**Your assignment**
Extract, from the listing that follows, each line containing the word "vertical".

___ Provided records ___

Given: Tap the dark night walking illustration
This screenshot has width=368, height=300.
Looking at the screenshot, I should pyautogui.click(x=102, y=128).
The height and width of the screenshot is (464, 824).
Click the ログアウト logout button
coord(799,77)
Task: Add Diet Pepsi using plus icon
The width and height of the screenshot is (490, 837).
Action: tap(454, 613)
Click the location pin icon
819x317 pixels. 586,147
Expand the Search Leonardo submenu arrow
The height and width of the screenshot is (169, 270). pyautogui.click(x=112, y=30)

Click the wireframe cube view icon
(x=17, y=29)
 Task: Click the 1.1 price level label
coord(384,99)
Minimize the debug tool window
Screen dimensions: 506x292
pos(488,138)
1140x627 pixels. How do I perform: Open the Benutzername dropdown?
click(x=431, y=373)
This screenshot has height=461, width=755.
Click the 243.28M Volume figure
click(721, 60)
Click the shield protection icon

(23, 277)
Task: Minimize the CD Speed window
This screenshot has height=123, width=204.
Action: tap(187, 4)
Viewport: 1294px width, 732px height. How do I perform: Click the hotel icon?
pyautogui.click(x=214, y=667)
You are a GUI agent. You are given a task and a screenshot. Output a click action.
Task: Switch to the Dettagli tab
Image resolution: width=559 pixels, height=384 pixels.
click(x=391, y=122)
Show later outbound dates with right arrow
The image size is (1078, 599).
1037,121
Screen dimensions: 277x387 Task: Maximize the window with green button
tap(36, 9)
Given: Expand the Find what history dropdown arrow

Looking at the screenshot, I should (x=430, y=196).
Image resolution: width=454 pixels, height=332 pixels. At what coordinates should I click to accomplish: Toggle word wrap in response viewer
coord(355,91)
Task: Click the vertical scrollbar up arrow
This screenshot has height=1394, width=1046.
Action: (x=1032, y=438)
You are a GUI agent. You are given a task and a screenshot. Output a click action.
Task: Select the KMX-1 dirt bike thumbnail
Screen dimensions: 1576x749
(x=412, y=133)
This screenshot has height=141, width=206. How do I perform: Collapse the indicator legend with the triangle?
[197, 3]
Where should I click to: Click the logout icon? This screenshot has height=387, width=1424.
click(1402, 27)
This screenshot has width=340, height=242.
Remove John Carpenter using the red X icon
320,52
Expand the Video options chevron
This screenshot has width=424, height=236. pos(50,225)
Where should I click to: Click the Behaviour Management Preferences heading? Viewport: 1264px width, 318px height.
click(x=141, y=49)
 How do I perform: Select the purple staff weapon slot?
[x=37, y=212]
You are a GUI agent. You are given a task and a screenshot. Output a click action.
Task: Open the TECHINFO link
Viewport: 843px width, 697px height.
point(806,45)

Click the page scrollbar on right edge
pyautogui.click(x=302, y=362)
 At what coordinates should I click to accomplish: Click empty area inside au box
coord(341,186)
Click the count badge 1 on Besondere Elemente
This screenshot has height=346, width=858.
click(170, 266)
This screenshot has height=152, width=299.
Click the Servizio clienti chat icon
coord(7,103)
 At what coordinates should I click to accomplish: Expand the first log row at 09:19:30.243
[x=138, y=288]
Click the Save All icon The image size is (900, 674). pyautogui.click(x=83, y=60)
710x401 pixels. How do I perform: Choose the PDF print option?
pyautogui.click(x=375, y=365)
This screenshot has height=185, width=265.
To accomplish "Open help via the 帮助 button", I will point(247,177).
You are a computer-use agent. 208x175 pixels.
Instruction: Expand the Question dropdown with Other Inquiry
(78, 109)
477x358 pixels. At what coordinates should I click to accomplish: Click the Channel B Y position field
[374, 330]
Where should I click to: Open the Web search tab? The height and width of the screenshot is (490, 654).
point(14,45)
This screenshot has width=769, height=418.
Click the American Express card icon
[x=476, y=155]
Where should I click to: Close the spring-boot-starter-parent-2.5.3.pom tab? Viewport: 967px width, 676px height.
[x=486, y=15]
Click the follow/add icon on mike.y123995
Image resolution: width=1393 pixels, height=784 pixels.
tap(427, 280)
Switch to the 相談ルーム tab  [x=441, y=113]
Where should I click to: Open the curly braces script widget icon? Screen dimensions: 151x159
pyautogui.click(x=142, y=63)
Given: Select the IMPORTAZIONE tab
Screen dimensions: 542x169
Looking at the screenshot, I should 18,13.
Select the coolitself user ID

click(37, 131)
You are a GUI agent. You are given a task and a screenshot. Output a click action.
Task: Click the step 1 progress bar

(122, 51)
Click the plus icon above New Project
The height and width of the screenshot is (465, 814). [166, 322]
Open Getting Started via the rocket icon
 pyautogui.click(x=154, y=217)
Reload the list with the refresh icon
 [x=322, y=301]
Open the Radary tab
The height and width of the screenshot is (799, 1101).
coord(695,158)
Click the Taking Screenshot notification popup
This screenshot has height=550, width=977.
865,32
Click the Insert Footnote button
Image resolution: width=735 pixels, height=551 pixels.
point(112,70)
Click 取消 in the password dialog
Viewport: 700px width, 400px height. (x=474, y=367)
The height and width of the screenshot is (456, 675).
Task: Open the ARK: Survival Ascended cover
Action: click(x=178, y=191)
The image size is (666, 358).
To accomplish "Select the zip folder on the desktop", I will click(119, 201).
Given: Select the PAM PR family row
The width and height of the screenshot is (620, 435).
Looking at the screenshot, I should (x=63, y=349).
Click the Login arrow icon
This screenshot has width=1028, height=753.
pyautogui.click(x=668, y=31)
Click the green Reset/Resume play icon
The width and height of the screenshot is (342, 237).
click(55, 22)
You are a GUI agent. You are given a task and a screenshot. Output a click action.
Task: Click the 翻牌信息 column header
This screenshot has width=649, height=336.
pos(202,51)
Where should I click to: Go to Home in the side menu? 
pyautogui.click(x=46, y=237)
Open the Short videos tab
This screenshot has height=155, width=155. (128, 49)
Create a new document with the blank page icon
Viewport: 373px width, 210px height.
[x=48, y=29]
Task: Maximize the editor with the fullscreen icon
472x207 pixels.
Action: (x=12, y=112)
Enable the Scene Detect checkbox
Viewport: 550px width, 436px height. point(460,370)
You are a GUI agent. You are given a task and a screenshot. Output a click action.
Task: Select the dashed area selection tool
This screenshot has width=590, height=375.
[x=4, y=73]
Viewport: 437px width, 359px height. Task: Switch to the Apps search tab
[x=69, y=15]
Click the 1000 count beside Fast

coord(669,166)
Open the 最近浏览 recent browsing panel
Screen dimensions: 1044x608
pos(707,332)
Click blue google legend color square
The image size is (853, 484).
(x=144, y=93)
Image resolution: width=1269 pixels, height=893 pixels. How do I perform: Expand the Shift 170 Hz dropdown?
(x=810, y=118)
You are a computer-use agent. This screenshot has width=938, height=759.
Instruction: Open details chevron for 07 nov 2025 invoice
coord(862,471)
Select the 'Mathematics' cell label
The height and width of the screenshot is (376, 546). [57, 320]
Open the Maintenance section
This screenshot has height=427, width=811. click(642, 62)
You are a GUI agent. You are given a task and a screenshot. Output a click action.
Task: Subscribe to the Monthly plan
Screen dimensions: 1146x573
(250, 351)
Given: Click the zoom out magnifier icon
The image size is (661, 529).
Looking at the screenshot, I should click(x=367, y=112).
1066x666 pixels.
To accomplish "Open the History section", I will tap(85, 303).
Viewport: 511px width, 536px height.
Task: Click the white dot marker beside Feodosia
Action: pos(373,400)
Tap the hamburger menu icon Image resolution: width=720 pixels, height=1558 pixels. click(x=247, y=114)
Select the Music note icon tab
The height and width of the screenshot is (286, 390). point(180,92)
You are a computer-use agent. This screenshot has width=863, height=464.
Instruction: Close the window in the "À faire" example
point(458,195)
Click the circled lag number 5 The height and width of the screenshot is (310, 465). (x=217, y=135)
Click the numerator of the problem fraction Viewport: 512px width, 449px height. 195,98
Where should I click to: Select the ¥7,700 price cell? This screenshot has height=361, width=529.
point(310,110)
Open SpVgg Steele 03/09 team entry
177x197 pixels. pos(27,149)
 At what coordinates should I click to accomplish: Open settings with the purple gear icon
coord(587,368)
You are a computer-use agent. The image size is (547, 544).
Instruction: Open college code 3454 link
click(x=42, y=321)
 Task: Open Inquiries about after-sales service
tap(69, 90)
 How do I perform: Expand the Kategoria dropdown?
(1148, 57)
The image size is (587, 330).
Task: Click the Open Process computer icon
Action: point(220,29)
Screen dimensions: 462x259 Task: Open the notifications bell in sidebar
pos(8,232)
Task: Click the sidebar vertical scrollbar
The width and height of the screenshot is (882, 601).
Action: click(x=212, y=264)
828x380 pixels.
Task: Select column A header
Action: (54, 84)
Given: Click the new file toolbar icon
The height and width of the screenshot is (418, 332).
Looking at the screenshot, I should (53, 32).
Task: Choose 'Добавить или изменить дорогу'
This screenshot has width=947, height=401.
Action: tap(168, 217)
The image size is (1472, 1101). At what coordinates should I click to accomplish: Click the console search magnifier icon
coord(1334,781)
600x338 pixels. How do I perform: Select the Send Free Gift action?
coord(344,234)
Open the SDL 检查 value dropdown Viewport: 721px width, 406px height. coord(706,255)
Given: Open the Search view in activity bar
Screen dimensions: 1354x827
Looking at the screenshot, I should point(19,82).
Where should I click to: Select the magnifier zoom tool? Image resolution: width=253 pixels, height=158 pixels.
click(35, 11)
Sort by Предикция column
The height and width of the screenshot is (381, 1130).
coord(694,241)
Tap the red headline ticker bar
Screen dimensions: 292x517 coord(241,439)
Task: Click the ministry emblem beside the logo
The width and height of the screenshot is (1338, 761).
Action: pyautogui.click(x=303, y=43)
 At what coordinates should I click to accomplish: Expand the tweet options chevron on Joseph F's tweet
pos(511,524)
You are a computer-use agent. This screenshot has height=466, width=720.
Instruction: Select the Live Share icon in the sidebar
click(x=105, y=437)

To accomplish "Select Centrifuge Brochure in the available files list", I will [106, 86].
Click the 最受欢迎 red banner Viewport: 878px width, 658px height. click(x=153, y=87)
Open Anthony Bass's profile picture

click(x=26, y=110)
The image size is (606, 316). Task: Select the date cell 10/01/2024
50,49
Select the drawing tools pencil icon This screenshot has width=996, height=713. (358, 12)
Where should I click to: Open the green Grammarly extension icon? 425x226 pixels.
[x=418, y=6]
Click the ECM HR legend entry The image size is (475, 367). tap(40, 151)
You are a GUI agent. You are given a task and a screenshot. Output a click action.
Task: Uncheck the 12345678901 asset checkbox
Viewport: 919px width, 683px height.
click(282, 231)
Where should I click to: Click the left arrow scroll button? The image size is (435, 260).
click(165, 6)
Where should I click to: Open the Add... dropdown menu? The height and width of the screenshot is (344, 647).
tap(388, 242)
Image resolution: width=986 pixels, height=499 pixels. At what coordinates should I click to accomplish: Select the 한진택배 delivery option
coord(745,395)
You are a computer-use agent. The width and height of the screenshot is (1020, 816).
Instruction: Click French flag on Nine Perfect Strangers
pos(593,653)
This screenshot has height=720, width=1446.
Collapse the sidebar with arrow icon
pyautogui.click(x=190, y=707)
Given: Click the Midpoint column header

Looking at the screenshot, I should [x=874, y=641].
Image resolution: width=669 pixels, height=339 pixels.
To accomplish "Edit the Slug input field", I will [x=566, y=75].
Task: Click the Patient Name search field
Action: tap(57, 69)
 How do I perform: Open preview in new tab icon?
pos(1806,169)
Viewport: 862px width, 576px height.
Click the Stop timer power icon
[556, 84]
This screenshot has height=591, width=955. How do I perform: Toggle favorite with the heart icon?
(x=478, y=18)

___

**Reply**
Task: Click the vertical scrollbar up arrow
Task: Click the sidebar vertical scrollbar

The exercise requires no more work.